Improving Domain Repository Connectivity: Establishing a Baseline

Cite this blog as Habermann, T. (2021). Improving Domain Repository Connectivity: Establishing a Baseline. Front Matter. https://doi.org/10.59350/kft70-xgz24

As I have been working with domain repositories to understand and describe their practices and apply for Core Trust Seal certification, I have been struck by the close, long-term relationships that these repositories form with their communities. In some cases, like UNAVCO, the repository is an integral part of an extensive community support system that extends from proposal planning and writing, through project initiation and implementation, data collection, management, and archive, to publication of results and access to data by other community members. Scientists, engineers, logistics specialists, data managers, software developers, and educators work together to create and extend our understanding of the shape of the earth and how it changes (the science of Geodesy). 

The UNAVCO Community described the responsibilities of players in open science communities during 2012 (https://doi.org/10.1029/2012EO260006) and developed an open data policy based on those responsibilities.
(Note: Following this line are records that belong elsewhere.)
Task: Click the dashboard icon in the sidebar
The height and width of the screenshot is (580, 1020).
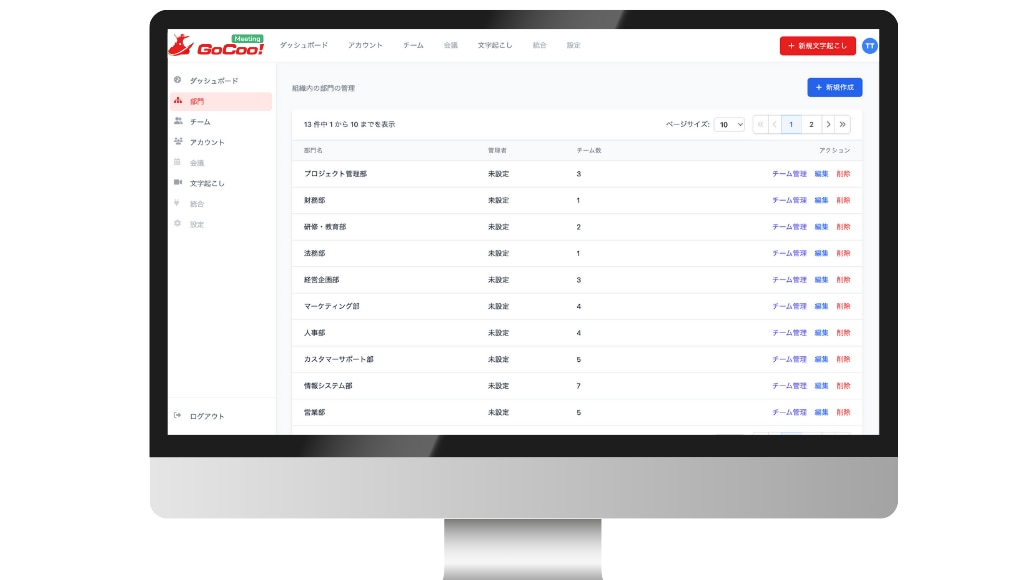Action: pyautogui.click(x=178, y=80)
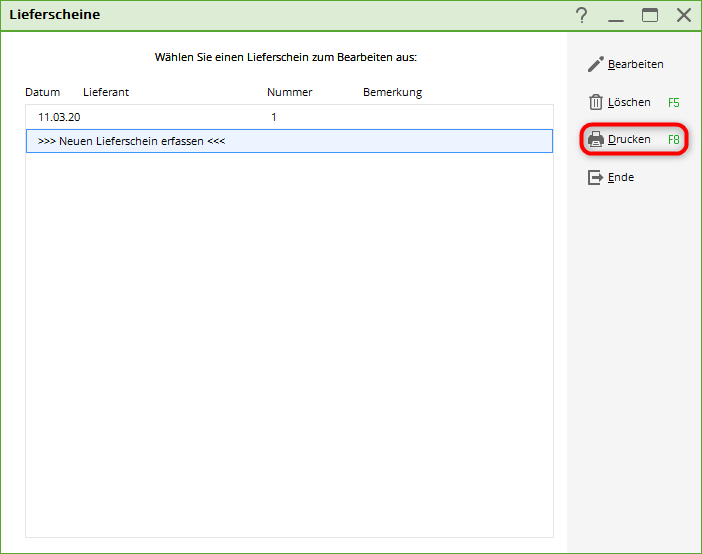This screenshot has width=702, height=554.
Task: Click the Lieferant column header
Action: [106, 92]
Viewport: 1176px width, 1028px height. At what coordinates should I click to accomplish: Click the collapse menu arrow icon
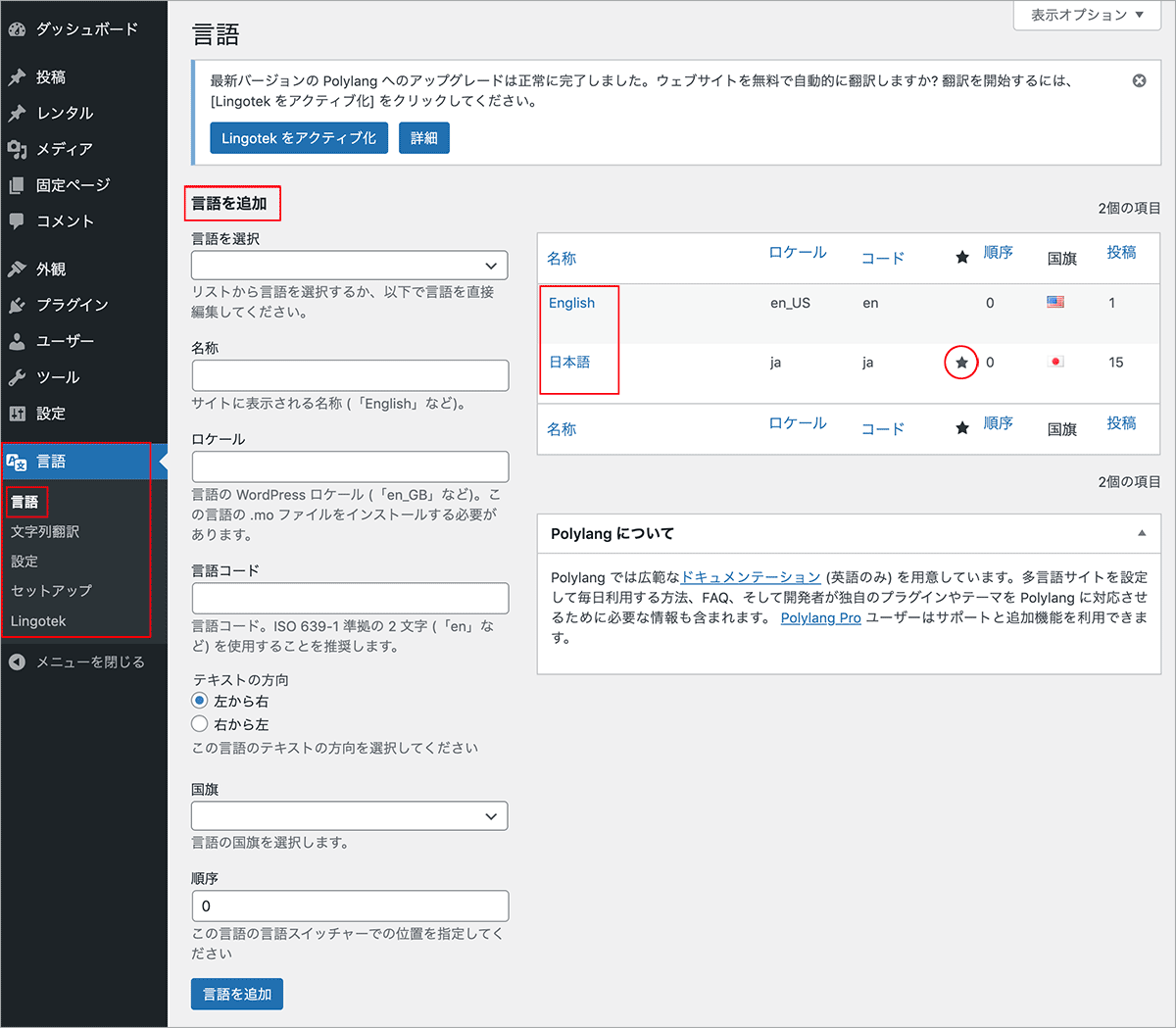pos(17,662)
These responsibilities included identifying datasets with PIDs and connecting data to papers with citations, that is, establishing an important element of the PID Graph: connections between papers and data.

I introduced the concept of Connectivity last month and have been thinking about it ever since. Connectivity measures how well research objects or collections of research objects are connected to the global research web, represented by the PID Graph. These connections depend on identifiers for all kinds of research objects. I am initially focusing on people, identified by ORCIDs, and organizations, identified by RORs.

As the breadth of identifiers and connections continues to expand, I made the leap from the strong connections between real people and organizations in the UNAVCO Community and connections between these entities in the PID Graph. Specifically, I wondered if the multitudinous real-world connections could help populate identifiers in the metadata and related connections in the PID Graph. I begin the exploration of this question here with UNAVCO datasets described in DataCite.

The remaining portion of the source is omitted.